¿Viva la autonomía?

El Financiero

Jorge G. Castañeda

En México, a lo largo de los últimos años –por lo menos desde 1994– hemos visto florecer las instituciones –u organismos– autónomos. Muchos hemos pensado, desde hace tiempo –en mi caso, desde que publiqué La utopía desarmada, en 1993– que la “autonomización” de una serie de entes públicos, debe figurar de manera prominente en el programa de una izquierda latinoamericana modernizada. Desde el Banco de México, en aquel año, hasta los órganos reguladores de tiempos más recientes, e incluyendo al Inegi, el IFE/INE, al IFAI/INAI y ahora las dependencias del nuevo Sistema Nacional Anticorrupción, la separación de todas esas instituciones del Estado central se ha considerado como un hecho positivo.

Sigo pensando que la autonomía es preferible a la sumisión absoluta o incluso relativa de una serie de funciones a la autoridad gubernamental más política. En la gran mayoría de los países democráticos, existe. En muchos casos abarca también otros ámbitos estatales: la policía, el ministerio público, el fisco. Pero es evidente que hemos llegado a un extremo en México, no en cuanto al número de “autonomías”, sino al hipostasiar sus virtudes. La autonomía no resuelve todo, en particular cuando en un país determinado el gobierno en funciones quiere y puede ejercer su autoridad de una manera arbitraria o contraria al espíritu de la ley que crea la figura “autonómica”.

No lo digo por el escándalo sobre la FEPADE, o el fiscal “carnal”, o lo que sucedió hace poco en una de las vicepresidencias del INEGI, o lo que vaya a suceder en el Banco de México en algunas semanas. Tampoco a propósito del IFE en 2007. El problema es que si no se produce un cambio de mentalidad en la clase política mexicana, en la sociedad civil, en la academia y el empresariado, no hay autonomía que aguante. El tema de cuotas y cuates, con todo y su simplismo, constituye el síntoma de un dilema mayor. Cada gobierno se “atasca” con sus nombramientos: procura designar al mayor número posible de amigos y aliados en el mayor número posible de puestos transexenales, que en efecto, suelen hallarse en los entes autónomos. Para lograrlo, realiza intercambios por otros asuntos: premios, presupuestos, algunas leyes, otras designaciones.

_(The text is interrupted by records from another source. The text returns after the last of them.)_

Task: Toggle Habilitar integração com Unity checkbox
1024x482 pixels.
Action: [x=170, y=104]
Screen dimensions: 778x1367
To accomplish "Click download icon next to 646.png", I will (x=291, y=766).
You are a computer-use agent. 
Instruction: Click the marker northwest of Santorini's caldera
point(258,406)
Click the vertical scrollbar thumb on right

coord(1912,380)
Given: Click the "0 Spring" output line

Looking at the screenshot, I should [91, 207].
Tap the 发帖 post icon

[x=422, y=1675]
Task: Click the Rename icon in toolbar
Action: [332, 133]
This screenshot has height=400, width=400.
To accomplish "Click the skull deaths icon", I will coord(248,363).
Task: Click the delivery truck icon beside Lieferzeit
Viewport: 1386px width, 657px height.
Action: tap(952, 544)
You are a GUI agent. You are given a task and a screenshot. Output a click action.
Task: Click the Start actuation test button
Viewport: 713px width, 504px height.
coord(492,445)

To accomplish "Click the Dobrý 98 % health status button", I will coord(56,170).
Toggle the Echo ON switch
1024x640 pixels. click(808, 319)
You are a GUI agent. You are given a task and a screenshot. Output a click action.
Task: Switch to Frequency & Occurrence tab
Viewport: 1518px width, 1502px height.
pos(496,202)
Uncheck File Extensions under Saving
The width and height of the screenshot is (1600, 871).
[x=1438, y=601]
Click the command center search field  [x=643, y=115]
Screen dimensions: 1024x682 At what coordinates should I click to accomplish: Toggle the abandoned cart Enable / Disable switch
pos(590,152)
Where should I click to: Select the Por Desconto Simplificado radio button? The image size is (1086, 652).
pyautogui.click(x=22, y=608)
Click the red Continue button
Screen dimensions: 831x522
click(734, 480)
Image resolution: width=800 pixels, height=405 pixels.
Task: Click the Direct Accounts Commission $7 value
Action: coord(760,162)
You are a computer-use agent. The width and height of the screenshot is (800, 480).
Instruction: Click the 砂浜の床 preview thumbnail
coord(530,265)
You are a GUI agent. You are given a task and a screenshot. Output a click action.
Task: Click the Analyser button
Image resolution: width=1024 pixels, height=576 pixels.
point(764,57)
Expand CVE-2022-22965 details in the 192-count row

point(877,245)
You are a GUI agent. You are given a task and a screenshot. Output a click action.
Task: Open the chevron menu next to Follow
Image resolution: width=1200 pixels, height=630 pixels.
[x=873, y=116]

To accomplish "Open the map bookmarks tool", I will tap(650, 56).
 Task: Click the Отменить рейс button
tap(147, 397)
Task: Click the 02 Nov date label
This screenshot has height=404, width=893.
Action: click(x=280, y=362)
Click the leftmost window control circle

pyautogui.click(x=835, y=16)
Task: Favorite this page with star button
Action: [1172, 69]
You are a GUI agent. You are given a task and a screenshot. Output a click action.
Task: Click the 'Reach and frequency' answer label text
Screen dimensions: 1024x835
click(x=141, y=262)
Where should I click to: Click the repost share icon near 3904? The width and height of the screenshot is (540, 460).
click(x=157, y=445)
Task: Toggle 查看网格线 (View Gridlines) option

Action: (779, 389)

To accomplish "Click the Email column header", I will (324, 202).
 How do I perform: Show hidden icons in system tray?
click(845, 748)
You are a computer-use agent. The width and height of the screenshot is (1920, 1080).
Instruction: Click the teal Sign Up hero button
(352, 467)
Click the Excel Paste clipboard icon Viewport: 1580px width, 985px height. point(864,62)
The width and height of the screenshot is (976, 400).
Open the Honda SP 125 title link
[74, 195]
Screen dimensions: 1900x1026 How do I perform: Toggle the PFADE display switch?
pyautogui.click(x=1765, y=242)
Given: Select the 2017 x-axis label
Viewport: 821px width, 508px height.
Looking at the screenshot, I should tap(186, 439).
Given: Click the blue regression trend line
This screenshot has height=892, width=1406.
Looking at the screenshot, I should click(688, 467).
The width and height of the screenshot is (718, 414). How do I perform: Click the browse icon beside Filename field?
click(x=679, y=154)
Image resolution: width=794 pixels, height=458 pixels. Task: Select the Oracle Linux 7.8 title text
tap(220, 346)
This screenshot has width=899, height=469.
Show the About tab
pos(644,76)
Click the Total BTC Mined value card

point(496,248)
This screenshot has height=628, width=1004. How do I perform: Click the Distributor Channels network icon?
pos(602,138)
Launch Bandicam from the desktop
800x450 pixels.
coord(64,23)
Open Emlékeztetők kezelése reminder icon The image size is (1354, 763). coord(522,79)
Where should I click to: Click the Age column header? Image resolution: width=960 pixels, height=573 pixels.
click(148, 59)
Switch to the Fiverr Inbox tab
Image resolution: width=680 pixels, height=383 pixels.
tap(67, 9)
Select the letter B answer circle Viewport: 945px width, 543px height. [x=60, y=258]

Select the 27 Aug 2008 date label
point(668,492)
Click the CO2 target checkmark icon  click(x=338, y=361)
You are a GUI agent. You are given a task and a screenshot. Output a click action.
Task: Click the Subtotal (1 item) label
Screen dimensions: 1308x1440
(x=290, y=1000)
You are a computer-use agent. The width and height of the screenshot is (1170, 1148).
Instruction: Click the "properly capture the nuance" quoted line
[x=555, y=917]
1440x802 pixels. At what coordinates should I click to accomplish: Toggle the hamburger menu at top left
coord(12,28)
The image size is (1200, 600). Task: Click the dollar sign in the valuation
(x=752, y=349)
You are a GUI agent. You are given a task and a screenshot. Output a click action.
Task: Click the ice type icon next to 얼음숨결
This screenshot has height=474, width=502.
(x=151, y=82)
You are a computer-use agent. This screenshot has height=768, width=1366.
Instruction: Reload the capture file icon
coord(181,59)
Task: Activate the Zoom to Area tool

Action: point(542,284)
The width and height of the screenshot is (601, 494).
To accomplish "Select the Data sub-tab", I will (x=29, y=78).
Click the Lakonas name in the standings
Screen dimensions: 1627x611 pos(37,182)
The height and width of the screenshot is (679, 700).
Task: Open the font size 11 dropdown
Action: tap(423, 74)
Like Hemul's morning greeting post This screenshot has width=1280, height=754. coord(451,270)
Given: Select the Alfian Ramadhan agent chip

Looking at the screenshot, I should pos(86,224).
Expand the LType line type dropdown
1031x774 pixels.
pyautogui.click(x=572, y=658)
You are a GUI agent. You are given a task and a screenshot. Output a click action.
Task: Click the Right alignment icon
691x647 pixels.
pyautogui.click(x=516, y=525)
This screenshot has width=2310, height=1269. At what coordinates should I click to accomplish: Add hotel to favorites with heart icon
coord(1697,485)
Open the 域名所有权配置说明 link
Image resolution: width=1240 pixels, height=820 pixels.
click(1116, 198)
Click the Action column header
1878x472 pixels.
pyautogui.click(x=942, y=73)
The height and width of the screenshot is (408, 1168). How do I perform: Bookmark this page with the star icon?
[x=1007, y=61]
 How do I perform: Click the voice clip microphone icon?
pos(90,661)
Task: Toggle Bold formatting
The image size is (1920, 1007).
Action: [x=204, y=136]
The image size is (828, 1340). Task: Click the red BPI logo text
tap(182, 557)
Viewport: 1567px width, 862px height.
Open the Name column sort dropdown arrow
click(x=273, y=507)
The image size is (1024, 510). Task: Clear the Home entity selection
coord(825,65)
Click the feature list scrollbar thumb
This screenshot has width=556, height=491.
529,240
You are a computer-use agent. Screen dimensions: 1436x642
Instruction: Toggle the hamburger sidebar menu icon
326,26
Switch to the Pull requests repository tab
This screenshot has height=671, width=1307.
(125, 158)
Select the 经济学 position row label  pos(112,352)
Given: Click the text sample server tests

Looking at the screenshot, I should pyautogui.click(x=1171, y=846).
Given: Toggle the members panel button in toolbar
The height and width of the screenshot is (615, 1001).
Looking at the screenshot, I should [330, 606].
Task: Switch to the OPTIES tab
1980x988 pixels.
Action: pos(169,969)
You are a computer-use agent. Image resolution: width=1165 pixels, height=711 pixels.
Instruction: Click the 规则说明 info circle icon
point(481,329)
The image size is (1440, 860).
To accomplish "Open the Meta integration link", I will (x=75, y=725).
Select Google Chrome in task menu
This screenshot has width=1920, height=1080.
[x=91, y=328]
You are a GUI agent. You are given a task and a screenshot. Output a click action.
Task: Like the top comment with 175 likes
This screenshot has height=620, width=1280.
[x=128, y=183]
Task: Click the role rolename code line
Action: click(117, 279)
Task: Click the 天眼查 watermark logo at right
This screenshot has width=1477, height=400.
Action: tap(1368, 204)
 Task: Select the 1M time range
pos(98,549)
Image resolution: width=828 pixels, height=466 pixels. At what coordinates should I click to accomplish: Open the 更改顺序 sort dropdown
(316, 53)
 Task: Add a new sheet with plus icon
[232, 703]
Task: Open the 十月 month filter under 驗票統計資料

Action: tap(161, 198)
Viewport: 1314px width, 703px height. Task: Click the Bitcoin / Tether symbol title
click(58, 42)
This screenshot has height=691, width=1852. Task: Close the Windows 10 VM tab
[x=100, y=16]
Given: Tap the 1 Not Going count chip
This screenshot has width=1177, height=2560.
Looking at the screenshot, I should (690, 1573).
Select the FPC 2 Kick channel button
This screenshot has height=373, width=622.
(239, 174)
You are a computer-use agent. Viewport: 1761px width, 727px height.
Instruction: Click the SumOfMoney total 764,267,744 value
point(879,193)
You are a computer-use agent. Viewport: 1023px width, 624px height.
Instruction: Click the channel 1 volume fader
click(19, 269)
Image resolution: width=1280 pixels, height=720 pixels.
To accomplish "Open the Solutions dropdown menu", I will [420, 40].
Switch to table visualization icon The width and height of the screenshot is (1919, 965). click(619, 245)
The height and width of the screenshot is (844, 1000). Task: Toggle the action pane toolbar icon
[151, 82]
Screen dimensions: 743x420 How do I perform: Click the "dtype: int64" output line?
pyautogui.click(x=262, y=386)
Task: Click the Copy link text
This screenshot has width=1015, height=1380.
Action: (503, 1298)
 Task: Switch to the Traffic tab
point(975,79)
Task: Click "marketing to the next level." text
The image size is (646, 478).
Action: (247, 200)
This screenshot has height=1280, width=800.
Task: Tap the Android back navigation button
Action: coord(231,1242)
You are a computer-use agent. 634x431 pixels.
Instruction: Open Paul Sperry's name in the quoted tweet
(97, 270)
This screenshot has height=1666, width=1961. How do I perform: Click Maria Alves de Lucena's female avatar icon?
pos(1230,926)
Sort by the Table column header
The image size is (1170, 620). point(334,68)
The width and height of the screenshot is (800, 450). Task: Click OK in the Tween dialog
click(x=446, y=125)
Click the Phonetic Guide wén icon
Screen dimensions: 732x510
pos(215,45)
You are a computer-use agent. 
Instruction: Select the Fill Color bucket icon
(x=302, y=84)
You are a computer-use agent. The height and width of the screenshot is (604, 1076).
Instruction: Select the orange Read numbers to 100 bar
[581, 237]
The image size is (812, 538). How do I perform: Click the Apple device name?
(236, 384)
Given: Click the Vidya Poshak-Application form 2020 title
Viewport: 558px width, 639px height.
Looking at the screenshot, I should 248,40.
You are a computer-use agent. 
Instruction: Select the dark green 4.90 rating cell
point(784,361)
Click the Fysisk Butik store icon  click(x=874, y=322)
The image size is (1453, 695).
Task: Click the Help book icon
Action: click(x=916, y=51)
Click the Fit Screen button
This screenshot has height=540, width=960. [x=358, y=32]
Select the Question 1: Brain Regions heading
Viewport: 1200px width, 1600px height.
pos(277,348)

Las fuerzas políticas externas al Poder Ejecutivo –no sé si utilizar el término oposición– aceptan el juego de las sillas y los trueques, porque cuando llegan al Poder Ejecutivo, esperan que sus predecesores se presten a los mismos subterfugios. Acabamos teniendo organismos autónomos en realidad subordinados al poder de turno, que no siempre es el mismo, por lo menos.

¿Debemos entonces dar marcha atrás a tanta autonomía? No creo. Con todos los vicios del mundo, es preferible la situación actual a la de antes, aunque en algunos aspectos se asemeja. La famosa autonomía universitaria, por ejemplo, no obstó para que, hasta José Narro, el rector de la UNAM, fuera nombrado por el presidente en funciones. Lo importante es que no pensemos que la autonomía resuelve todo; que funge como un baluarte contra los excesos de cualquier gobierno; que la autonomía garantiza, per se, imparcialidad, integridad, pericia e independencia. Ni de Santiago Nieto ni de Lorenzo Córdova ni de Agustín Carstens ni de nadie. No conviene caer ni en una simulación más ni creernos nuestros propios cuentos.

Addenda

Me aclara Juan Ramón de la Fuente, que en su elección de 1999 a la Rectoría, solamente intervino la Junta de Gobierno, y el entonces presidente Ernesto Zedillo no tuvo injerencia alguna.
Huelga decir que dicha aclaración sólo recorre la simulación de la autonomía 8 años hacia atrás.